🤖 AI Summary
This work addresses the limitations of existing gradient-based hand retargeting methods, which are prone to local optima and induce motion jitter, thereby degrading teleoperation data quality and user experience. To overcome these issues, the authors propose a novel gradient-free, sampling-based hand retargeting approach (SBR), which introduces sampling-based control theory into this domain for the first time. By leveraging a sampling-driven optimization strategy that circumvents explicit gradient computation, SBR achieves low-jitter, real-time kinematic mapping. Experimental results demonstrate that SBR significantly outperforms current baselines, achieving the highest task success rate of 54.1% in real-user studies and the lowest NASA-TLX cognitive workload score (36.4/100).
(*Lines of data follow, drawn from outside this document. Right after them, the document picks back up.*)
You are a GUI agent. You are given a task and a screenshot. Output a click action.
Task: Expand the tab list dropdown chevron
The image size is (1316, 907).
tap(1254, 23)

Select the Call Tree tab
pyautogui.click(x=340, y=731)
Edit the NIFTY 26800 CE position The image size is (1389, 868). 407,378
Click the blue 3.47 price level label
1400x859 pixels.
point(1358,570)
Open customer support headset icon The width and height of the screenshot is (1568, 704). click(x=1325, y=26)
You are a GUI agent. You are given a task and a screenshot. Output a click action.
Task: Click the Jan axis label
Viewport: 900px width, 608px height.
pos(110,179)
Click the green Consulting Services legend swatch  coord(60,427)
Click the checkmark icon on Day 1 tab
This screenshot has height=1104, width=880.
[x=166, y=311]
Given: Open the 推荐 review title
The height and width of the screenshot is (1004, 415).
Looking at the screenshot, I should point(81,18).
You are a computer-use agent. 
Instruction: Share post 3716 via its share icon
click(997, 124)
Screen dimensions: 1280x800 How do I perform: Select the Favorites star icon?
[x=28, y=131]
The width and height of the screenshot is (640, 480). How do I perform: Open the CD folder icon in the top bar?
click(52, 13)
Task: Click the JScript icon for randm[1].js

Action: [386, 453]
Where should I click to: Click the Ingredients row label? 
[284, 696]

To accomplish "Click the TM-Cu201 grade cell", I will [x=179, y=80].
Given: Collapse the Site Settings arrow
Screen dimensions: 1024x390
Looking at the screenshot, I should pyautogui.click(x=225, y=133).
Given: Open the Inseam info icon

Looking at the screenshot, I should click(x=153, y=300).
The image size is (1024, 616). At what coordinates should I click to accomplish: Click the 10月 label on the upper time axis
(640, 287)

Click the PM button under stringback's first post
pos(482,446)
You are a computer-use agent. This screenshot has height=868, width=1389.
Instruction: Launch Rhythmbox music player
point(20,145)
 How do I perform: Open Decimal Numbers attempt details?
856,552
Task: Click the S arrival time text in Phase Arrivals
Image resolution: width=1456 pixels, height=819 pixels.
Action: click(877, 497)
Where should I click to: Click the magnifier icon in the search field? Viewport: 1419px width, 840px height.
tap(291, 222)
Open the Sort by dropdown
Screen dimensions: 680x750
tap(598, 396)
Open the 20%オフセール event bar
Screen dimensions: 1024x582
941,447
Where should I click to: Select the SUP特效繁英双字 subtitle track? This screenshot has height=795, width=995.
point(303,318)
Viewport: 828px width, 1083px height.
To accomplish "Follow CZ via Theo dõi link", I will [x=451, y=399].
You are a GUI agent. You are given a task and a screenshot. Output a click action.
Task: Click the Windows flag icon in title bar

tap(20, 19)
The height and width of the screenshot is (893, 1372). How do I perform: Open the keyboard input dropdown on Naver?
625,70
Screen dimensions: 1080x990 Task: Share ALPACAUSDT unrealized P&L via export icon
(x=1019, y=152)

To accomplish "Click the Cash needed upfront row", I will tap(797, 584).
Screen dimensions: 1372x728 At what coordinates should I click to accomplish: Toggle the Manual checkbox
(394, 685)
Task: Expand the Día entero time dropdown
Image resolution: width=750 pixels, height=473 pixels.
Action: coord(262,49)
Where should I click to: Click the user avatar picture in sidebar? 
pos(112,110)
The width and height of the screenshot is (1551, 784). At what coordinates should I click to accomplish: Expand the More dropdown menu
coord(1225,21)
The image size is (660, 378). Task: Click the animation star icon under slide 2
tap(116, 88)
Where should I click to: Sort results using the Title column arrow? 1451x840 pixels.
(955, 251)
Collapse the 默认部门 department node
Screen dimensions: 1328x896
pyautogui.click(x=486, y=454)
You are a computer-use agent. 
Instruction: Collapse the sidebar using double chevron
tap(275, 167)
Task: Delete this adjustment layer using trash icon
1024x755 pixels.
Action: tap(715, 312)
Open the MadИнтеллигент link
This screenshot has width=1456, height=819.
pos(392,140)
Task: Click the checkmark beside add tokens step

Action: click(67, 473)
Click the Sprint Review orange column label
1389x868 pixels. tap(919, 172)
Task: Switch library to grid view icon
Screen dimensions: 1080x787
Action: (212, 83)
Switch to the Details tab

Furthermore, this study establishes the first systematic benchmark for evaluating hand retargeting performance.
📝 Abstract
Advances in learning-based robotic manipulation, such as Vision-Language-Action (VLA) models and Video Action Models (VAMs), heavily rely on high-quality teleoperation data. Their capabilities are strictly upper-bounded by the quality of the underlying human demonstrations. Current gradient-based retargeting algorithms often converge to different local minima, resulting in jitter that affects data quality and teleoperation experience. To address this, we introduce the Sampling-Based Retargeter (SBR), a novel gradient-free retargeting method drawn from the rich literature of sampling-based control and explicitly designed for low-jitter, real-time kinematic retargeting. We evaluate SBR both in simulation and through a rigorous real-world user study involving 18 participants performing 3 complex manipulation tasks. Compared to gradient-based baselines, SBR achieved the highest overall task success rate (54.1%) while significantly reducing operator cognitive fatigue, recording the lowest NASA-TLX workload score (36.4 out of 100). Ultimately, we establish SBR as a highly effective, intuitive retargeter for dexterous manipulation, providing the community with a rigorous benchmarking methodology to guide future retargeting research.